A disease with a sweet tooth: exploring the Warburg effect in Alzheimer's disease.

After more than 80years from the revolutionary discoveries of Otto Warburg, who observed high glucose dependency, with increased glycolysis and lactate production regardless of oxygen availability in most cancer cells, the 'Warburg effect' returns to the fore in neuronal cells affected by Alzheimer's disease (AD). Indeed, it seems that, in the mild phase of AD, neuronal cells "prefer" to use the energetically inefficient method of burning glucose by glycolysis, as in cancer, proving to become resistant to beta-amyloid (Abeta)-dependent apoptosis. However, in the late phase, while most AD brain cells die in response to Abeta toxicity, only small populations of neurons, exhibiting increased glucose uptake and glycolytic flux, are able to survive as they are resistant to Abeta.
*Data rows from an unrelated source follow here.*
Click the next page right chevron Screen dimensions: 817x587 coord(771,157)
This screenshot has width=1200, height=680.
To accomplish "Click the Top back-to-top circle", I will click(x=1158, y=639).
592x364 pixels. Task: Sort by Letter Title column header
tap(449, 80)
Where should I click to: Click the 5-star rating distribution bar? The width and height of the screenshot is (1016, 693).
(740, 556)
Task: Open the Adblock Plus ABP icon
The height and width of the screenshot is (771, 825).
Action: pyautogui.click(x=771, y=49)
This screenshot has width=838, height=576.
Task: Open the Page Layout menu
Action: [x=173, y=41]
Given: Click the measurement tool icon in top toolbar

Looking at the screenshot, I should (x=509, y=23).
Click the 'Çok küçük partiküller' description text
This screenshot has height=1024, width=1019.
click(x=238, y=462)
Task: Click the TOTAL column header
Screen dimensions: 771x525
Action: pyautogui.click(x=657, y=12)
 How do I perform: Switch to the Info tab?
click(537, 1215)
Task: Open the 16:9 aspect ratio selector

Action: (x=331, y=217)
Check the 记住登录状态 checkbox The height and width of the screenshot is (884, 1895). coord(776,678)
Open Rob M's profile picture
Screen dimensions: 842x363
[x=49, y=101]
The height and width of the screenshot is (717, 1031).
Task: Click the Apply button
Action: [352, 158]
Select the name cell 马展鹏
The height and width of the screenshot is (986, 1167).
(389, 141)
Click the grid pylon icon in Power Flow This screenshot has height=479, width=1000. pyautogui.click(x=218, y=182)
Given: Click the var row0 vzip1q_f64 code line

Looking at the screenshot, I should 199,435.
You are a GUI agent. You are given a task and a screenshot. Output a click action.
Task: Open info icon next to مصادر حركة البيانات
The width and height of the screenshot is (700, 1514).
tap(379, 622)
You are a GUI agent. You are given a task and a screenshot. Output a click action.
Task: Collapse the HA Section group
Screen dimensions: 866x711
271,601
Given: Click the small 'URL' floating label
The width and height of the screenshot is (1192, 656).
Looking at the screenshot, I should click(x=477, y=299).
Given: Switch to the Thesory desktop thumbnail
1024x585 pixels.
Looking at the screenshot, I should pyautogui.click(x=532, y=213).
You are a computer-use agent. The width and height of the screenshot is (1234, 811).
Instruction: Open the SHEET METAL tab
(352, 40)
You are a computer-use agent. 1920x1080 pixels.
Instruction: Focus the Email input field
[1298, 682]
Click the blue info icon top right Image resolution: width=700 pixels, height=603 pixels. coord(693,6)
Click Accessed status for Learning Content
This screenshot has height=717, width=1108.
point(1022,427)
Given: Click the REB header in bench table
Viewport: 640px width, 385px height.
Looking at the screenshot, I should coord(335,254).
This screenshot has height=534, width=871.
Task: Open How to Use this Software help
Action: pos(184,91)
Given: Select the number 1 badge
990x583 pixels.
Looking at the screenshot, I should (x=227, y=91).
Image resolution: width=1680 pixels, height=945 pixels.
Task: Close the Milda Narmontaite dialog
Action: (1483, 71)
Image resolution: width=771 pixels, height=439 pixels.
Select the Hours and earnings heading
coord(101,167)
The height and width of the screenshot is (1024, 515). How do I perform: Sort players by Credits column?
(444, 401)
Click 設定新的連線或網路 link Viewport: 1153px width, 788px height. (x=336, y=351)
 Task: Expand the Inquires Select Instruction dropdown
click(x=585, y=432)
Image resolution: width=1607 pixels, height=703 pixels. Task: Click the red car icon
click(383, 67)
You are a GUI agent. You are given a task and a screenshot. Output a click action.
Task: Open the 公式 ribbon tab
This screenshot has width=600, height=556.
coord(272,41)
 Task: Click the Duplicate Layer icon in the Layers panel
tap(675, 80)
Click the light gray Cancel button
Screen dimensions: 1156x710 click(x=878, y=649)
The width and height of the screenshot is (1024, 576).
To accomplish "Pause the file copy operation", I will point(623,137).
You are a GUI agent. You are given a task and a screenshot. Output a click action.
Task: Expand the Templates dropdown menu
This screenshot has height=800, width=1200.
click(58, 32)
Here we draw an overview on the metabolic shift for glucose utilization from oxidative phosphorylation to glycolysis, focusing on the hypothesis that, as extreme attempt to oppose the impending death, mitochondria-whose dysfunction and central role in Abeta toxicity is an AD hallmark-are sent into quiescence, this likely contributing to activate mechanisms of resistance to Abeta-dependent apoptosis. Finally, the attempt turns out fruitless since the loss of the adaptive advantage afforded by elevated aerobic glycolysis exacerbates the pathophysiological processes associated with AD, making the brain susceptible to Abeta-induced neurotoxicity and leading to cell death and dementia. The understanding of how certain nerve cells become resistant to Abeta toxicity, while the majority dies, is an attractive challenge toward the identification of novel possible targets for AD therapy.